Nous sommes donc partis, hier, aux alentours d'onze heures et demie, excités comme des puces et gâteux comme pas un à l'idée d'aller réceptionner le bout de viande. Le ciel était menaçant, et n'a d'ailleurs pas tardé à mettre ses menaces à exécution : on a passé l'essentiel du trajet à être éblouis par le soleil tout en se prenant des tonnes de flotte sur la gueule. Le bon côté des choses est que nous avons eu droit à cinq ou six arcs-en-ciel, dont un superbe, au retour, visible d'une extrémité à l'autre et doublé d'un second, plus ample mais plus pâle.

Nous avions rendez-vous à trois heures, j'ai freiné devant le portail à trois heures et trente secondes, ce dont je suis absurdement fier. Nous avons, comme lors de notre première visite il y a un mois, été accueillis par la “mère porteuse” d'Elstir (c'est ainsi que l'Irremplaçable a baptisé la dame qui nous vendait la bête), souriante, assez nettement regardable, des yeux superbes : un peu le même genre de visage que Marie-Georges Profonde, pour ceux qui connaissent. Bref, Elstir était là, ainsi que ses quatre frères et sœurs. Lui qui était le plus petit il y a un mois est devenu le gros pataud que l'on peut voir ici. J'ai l'espoir qu'il acquière une vraie grosse tête de bouvier bernois, contrairement à Balbec qui a toujours gardé une étroite petite tronche de fiote – bref.
Que dire d'autre ? Ah, si, j'allais oublier : comme on était très largement en avance, que c'était sur notre route, et que Catherine me concasse les burettes depuis des semaines sous prétexte qu'elle veut manger des moules-frites, on a fait escale à Honfleur afin de se sustenter de mollusques précités. J'ai testé pour vous les moules au camembert : c'est anecdotique, vous pouvez oublier. On a néanmoins eu la chance, dans cette journée pourrave, d'avoir trois quarts d'heure de vrai soleil, ce qui nous a permis de prendre le café en terrasse et de faire le tour du port “historique” dans des conditions agréables. À part ça, Honfleur a dû être un endroit idyllique il y a cent ou cent cinquante ans, mais, aujourd'hui, c'est devenu une sorte de “beau village” qui se la pète, gangrené par cette engeance sept fois maudite que sont les “artistes peintres”. Mais enfin, les moules étaient bonnes, ce qui est bien le moins.

Comme je le disais hier, nous avons donc hérité (“hérité” est une façon de parler, vu qu'il nous a coûté un bras, ce con) d'un chien diarrhéique à l'extrême : je ne donnais pas cher du pantalon de l'Irremplaçable durant le trajet de retour.
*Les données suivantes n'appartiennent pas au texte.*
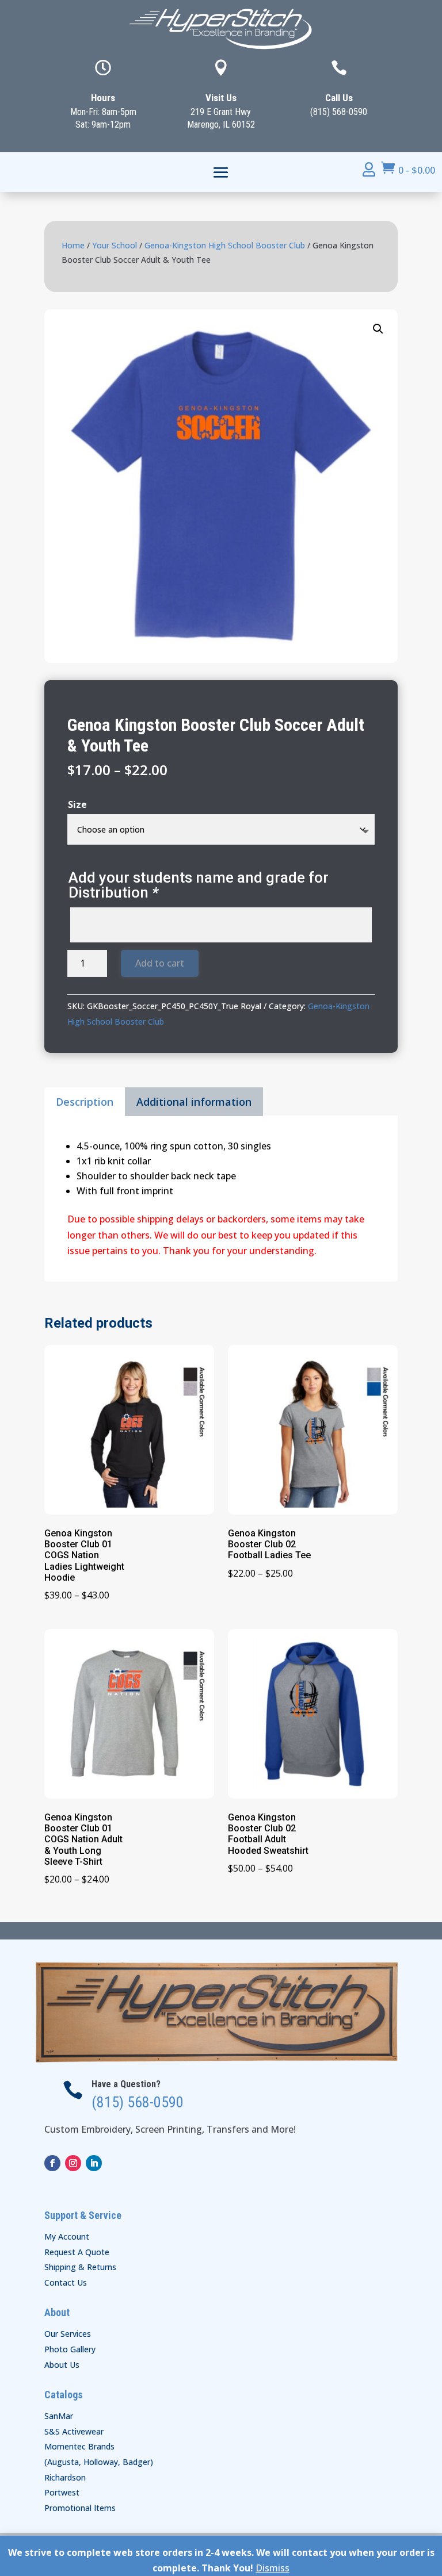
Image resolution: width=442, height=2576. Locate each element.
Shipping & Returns (80, 2266)
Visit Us (221, 97)
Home (73, 245)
Un peu déçu je fus puisque Monsieur Biche parvint à imposer silence à ses boyaux. Et, ce matin, dans le jardin s'il vous plaît ! il nous a gratifié d'un colombin irréprochablement moulé.

Swann fait toujours la gueule, ignorant superbement le nouvel arrivant. En revanche, Bergotte et Elstir ont déjà commencé à jouer ensemble. Arrivant au train d'onze heures et demie, Ludovic (photo) est immédiatement devenu aussi gâteux que nous autres ; du coup (?) sur la suggestion de Catherine, on s'est repris un petit apéro – merde, quoi, c'est dimanche, merde, quoi (dans le genre).

À l'heure où nous mettons sous presse, Catherine dort dans le salon, je vous cause, et Ludovic se mitonne une cigarette-qui-fait-rire.

Les chiens, je ne sais pas – je suppose que ça va.